Introductions - whew, scary!

snail

Member
I'm snail. If this is the right forum for me, then many of you can relate to the fact that my heart is beating hard at the thought that this post will be greeting with derision, suspicion, hatred, and possibly some sort of violence. What really humiliates me is that I make my living as a public performer - so I probably really don't belong here. While performing, my anxiety, fear and shyness grind to a halt because I feel some control of my environment. When the show's over, however, I want to sink into the ground, or, often, die. When not performing, my life is a sort of hell. I am unable to ever really be honest with anyone and feel great anxiety around everyone. I have a partner who I feel comfort with because she is a sort of mother figure, but I know that I am completely trapped in the relationship until one of us dies.
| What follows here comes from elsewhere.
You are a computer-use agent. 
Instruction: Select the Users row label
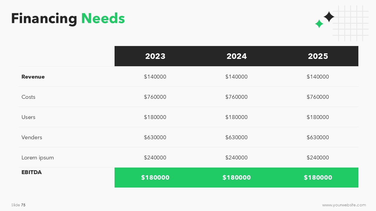click(x=28, y=117)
I have done talk therapy and been on medication for about 10 years, but I feel like it only makes me more anxious because I know that all of my instincts are wrong. Well, that's all for now. Sounds sort of depression, but, then, that's why I'm here.
 

Starry

Well-known member
Hello Snail, welcome to SPW.

I'm sorry about all the anxiety you feel, but then all here can relate to that.

I'm also sorry about the depression. I hope the forum will help you.

Anyway, welcome. :)
 

YankeeBob

Well-known member
Welcome

You are not alone....there are others like you in the world.

If you think back to your childhood were you :

1) alone,

2) with few friends whom you could trust,

3) feeling hollow all the time

4) compared yourself with others and felt that something was missing?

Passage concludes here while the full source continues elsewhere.